Last week I answered lots of questions and did a few interviews bringing the sad news that periodical cicadas will not appear in the Baltimore–Washington metro area this year. Twelve years ago states bordering the Mississippi and those eastward from the Carolinas to New England were treated to trillions of red-eyed insects known as Brood X periodical cicadas. Like some strange biological equivalent of Haley’s comet, these boisterous bugs were touted as a phenomenon that occurred only once every seventeen years. This was a source of despair for those that loved them and a source of relief for those that didn’t.
Part of the story not known to all was that in other parts of the country other broods of cicadas are found in intervening years. In fact, there are 12 broods of 17 year cicadas and three broods of 13 year cicadas. So it was with delight and fear that many recently heard the news that cicadas were coming in 2016, and they are - just not around DC and B’more. Brood V cicadas are about to make their debut in extreme western Maryland in Garrett County, a tiny southwestern portion of Pennsylvania, Virginia primarily west of I-81, much of West Virginia, and much of eastern Ohio. To see a map of their distribution, click on this link:
However, those lucky enough to live in the infested area are in for a real treat. Yes, infestations of some bugs can be delightful. The life of a periodical cicada is mysterious and precarious. After consuming xylem fluid from the roots of plants underground and completing their juvenile life there as nymphs, each cicada constructs an escape tunnel to the surface of the earth. Soil temperatures in the middle sixties are the cue that the world above ground is warm enough to support flight and reproduction. Many nymphs emerge at night and make a mad dash for vertical structures such as trees and shrubs, however, lampposts, street signs, and slowly moving people seem to work just as well. After climbing up and away from the soil, they attach to a firm object to begin the process of molting.
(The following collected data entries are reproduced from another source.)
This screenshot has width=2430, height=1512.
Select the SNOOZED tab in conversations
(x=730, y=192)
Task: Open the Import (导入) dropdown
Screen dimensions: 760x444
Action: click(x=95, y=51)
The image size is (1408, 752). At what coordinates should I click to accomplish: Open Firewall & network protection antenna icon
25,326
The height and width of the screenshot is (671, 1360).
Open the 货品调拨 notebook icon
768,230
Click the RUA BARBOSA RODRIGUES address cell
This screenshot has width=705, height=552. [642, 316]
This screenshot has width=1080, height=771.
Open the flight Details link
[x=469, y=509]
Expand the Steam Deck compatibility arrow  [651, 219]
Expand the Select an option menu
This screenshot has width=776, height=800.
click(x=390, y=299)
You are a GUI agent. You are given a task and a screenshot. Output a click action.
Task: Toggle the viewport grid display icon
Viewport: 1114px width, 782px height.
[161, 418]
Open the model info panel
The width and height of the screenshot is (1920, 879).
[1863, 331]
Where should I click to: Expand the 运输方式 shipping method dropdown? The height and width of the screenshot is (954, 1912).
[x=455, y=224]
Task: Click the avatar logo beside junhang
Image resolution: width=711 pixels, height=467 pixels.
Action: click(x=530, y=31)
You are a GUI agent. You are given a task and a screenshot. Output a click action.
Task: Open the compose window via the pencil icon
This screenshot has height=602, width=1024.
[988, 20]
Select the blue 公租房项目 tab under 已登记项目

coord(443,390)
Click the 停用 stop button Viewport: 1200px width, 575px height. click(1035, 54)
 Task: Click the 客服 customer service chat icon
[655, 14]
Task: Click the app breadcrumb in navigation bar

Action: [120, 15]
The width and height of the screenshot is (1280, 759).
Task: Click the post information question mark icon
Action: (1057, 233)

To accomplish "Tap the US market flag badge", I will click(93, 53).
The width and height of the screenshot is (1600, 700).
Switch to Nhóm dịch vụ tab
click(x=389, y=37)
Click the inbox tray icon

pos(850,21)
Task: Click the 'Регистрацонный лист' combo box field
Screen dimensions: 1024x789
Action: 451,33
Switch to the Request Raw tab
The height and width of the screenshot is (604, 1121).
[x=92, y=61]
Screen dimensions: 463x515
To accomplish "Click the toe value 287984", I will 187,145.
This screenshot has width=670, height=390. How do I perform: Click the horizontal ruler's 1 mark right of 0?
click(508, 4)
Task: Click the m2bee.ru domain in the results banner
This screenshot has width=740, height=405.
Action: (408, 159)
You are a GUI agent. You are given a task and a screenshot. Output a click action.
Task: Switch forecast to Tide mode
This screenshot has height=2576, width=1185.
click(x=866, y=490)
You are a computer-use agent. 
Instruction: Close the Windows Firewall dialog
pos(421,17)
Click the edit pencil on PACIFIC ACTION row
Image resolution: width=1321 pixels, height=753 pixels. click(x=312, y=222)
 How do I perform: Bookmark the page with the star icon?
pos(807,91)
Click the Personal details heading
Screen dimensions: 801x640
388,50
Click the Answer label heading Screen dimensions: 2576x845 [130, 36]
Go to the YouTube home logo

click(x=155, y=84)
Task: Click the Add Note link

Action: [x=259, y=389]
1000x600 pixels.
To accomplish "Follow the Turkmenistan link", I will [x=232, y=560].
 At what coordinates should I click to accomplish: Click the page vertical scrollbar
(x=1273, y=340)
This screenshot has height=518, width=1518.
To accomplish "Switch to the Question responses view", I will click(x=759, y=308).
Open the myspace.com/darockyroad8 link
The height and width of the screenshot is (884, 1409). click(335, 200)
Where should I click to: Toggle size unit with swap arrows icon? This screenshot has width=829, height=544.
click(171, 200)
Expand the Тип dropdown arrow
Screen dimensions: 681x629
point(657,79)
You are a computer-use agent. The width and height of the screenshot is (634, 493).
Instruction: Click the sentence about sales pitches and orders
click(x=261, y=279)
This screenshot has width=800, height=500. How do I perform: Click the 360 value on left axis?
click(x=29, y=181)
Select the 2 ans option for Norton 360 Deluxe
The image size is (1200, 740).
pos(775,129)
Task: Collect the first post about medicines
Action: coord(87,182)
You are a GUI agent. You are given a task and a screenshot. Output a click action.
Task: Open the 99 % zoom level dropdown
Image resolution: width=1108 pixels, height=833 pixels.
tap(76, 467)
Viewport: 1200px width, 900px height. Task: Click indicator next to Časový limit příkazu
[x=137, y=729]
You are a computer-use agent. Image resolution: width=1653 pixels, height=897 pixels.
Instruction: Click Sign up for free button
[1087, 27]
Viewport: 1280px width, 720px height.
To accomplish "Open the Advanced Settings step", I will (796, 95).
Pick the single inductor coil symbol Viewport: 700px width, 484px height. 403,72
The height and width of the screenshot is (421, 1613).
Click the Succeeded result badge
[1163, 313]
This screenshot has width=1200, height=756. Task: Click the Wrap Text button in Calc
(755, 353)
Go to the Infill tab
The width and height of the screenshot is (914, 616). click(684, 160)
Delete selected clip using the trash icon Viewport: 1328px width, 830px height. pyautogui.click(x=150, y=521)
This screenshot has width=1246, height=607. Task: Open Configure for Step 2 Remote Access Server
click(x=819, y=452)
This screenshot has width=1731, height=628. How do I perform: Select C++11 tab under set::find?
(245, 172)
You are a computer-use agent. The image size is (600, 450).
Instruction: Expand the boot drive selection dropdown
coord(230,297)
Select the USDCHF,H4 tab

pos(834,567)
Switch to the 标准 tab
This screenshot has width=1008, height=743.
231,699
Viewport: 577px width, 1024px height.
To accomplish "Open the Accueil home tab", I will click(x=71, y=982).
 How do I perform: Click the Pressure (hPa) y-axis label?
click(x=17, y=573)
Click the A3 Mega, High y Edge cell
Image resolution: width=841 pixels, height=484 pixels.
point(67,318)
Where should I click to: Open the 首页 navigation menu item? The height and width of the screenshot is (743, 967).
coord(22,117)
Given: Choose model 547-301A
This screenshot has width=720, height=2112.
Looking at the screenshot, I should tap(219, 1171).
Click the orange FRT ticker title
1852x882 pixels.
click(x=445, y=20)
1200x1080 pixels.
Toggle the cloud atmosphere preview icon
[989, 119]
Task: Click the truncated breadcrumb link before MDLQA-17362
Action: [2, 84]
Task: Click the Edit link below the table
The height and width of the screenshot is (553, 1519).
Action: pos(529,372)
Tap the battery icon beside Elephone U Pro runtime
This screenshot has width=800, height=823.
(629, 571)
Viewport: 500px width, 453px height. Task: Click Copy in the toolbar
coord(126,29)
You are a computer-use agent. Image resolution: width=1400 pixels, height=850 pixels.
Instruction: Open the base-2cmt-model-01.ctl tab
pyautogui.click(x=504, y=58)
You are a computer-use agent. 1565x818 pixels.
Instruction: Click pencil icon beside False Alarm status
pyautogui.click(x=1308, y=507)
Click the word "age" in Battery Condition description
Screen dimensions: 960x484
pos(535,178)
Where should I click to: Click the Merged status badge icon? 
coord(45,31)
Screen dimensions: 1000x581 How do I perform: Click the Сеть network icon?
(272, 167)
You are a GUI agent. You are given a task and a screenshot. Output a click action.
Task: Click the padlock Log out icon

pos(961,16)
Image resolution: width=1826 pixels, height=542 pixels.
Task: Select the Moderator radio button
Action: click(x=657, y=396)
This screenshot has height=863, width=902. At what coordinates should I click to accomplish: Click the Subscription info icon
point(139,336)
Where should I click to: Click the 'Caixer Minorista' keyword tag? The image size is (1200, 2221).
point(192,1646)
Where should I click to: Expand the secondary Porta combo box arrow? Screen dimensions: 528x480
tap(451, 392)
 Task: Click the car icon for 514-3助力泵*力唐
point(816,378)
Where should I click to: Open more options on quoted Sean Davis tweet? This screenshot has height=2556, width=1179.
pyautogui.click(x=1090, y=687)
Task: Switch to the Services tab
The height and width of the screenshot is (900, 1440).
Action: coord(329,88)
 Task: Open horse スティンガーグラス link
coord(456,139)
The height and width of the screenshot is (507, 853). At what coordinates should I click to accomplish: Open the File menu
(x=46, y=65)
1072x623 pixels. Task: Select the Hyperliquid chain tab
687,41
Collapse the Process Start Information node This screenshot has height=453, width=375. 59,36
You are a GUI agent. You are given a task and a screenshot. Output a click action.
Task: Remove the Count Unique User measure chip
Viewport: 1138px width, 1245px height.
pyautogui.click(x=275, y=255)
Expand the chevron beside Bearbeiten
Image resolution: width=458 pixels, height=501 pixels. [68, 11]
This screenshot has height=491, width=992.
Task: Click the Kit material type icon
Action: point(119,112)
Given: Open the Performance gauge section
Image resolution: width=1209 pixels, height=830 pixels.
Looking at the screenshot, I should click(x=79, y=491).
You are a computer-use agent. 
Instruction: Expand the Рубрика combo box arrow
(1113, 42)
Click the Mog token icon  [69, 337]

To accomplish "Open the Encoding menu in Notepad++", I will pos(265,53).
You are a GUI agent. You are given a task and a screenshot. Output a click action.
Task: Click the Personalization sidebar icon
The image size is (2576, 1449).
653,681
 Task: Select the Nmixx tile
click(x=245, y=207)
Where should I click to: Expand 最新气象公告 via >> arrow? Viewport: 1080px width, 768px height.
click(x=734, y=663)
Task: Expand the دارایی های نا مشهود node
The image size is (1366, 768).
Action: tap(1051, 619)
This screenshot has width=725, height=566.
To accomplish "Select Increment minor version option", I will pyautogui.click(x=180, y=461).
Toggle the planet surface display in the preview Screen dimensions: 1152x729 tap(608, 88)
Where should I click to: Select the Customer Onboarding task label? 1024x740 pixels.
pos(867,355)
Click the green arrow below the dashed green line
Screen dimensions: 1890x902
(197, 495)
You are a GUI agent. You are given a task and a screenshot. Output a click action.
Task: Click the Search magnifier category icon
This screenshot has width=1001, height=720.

Amidst the chorusing of broodmates, a nymph struggles to escape from its subterranean crypt.
Their outer skin, or exoskeleton, splits along a predetermined line on their back and the beautiful adult cicada wiggles free from the shell. The freshly molted adult is almost pure white except for bright red eyes and patches of black behind the head. Before its skin hardens, the cicada must expand its wings or it will be unable to fly and seek a mate. After wings and legs have hardened, cicadas scurry or fly to the treetops. Emergence from the earth and the final molt are perilous times for cicadas. Many cicadas survive interment underground for seventeen years only to perish attempting to molt and reach the safety of the trees.
If they can survive the perils of shedding their exoskeleton, cicadas make a mad dash for the treetops.
The big noise in the treetops, the hallmark of periodical cicadas, is all about love baby, yeah. Male cicadas have evolved a unique structure called a tymbal. These paired organs are located on the sides of their bodies just beneath the wings. Through muscular contractions, males vibrate the tymbal much like a drumhead to produce sound. Males produce a variety of calls for different purposes. If threatened by a predator such as a bird or a bug geek, a loud squawking noise is made in attempt to startle the predator and make an escape. The principal function of the tymbal is to produce calls that assist in finding a mate and winning her affection. One type of call attracts both males and females to a common assembly place such as a large tree. When guys and gals get eye to eye, the male will use three distinct and different courtship songs to try and convince the gal that he should be the father of her nymphs. If the lady likes his advances, she will signal her approval by flicking her wings with an audible click.
Vibrations of the tymbal are used to frighten giant fingers and predators and also to attract mates in the treetops.
After mating, the female cicada moves to tender young branches to lay eggs. Using a saber-like structure on her abdomen called an ovipositor, the female gouges groves into the woody tissue and lays 20 to 30 eggs in an egg nest. This process is repeated on one or more plants. Females lay as many as 600 eggs. After incubating for more than a month, eggs hatch and tiny nymphs a few millimeters long dive to the earth beneath the tree. In a matter of minutes, they burrow into the soil, find roots, and insert a small straw-like proboscis into the roots. Cicada nymphs hunker down underground sipping sap and slowly growing larger. Despite what you might have heard, cicadas are not blind. Their red eyes see fine. They do not bite, although, if very thirsty, one may probe you a bit with its tiny beak in search of moisture.
Periodical cicadas are not one species. Broods of 17 year cicadas are comprised of three distinct species and 13 year broods often contain four. Many mysteries remain concerning their evolution, distribution, and synchronous appearance. Without a doubt, they are a true marvel of nature and one that should be enjoyed whenever possible.
DC and Baltimore: I fibbed a bit when I said that cicadas are not here this year. They really are – a foot or so beneath the surface of the earth – billions of them, maybe trillions of them. And five years from now in the spring of 2021 we will again be treated to the big boy band up in the tree tops as one of Mother Nature’s most curious events unfolds. Get ready!